— Directions —
The listing below must be given again in full, exactly.

:::::

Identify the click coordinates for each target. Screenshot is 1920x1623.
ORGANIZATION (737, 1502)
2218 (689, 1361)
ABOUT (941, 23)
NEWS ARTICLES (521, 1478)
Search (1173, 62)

:::::

— Result for this task —
Identify the click coordinates for each target. Screenshot is 1920x1623.
ORGANIZATION (737, 1502)
2218 (689, 1361)
ABOUT (941, 23)
NEWS ARTICLES (521, 1478)
Search (1173, 62)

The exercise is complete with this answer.